> **WORK TO COMPLETE**:
Look for the string "video" in the listing below, then copy every line that has it.
DATA IN THIS EXERCISE START
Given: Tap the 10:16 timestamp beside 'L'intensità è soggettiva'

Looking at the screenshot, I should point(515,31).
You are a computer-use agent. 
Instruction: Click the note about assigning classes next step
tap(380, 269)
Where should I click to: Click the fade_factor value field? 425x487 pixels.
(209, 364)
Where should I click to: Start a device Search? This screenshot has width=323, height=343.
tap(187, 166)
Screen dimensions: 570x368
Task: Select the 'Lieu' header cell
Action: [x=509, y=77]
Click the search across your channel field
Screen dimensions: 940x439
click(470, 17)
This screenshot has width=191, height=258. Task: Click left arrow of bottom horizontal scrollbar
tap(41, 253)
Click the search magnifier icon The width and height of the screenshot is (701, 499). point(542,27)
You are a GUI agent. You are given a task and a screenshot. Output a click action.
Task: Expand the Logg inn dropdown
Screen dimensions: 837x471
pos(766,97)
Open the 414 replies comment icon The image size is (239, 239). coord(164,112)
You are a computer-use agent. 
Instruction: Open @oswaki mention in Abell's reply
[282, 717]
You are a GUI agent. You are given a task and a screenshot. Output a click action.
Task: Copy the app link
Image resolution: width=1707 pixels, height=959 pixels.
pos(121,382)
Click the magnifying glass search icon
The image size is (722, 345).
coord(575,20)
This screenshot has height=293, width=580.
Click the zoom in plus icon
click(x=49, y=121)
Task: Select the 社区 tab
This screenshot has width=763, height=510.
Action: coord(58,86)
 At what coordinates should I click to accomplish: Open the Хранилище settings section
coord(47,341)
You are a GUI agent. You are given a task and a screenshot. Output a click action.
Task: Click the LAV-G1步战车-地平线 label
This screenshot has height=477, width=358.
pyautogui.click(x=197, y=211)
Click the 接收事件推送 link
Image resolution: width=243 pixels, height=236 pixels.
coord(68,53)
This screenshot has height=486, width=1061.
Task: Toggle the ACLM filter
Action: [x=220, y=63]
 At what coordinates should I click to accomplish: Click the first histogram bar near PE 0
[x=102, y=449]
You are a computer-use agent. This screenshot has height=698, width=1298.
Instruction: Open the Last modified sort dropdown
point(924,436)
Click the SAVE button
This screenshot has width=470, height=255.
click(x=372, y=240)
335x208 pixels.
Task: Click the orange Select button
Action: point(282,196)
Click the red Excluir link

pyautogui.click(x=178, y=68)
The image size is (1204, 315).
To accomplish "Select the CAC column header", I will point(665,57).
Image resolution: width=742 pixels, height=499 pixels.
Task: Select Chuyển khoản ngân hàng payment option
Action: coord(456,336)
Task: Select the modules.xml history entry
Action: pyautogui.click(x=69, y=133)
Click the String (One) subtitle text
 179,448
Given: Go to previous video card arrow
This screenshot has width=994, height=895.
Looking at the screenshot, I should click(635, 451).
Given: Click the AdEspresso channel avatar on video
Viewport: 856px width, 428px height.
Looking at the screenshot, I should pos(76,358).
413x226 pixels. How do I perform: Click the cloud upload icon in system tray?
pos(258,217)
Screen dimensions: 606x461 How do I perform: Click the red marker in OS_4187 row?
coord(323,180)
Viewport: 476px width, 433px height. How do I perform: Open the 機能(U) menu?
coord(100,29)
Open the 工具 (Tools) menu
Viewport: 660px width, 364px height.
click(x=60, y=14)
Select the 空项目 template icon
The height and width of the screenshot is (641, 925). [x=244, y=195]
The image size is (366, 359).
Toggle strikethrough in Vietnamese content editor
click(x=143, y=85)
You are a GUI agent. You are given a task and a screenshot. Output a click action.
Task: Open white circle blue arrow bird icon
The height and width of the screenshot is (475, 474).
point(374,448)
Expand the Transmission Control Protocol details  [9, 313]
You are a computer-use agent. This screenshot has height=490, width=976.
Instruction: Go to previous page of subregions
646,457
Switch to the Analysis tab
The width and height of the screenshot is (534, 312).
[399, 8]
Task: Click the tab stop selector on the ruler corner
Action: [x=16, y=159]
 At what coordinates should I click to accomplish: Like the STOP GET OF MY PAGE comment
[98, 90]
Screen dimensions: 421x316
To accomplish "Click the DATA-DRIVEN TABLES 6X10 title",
DATA IN THIS EXERCISE END
> **REPLY**:
Given: Go to previous video card arrow
Given: Click the AdEspresso channel avatar on video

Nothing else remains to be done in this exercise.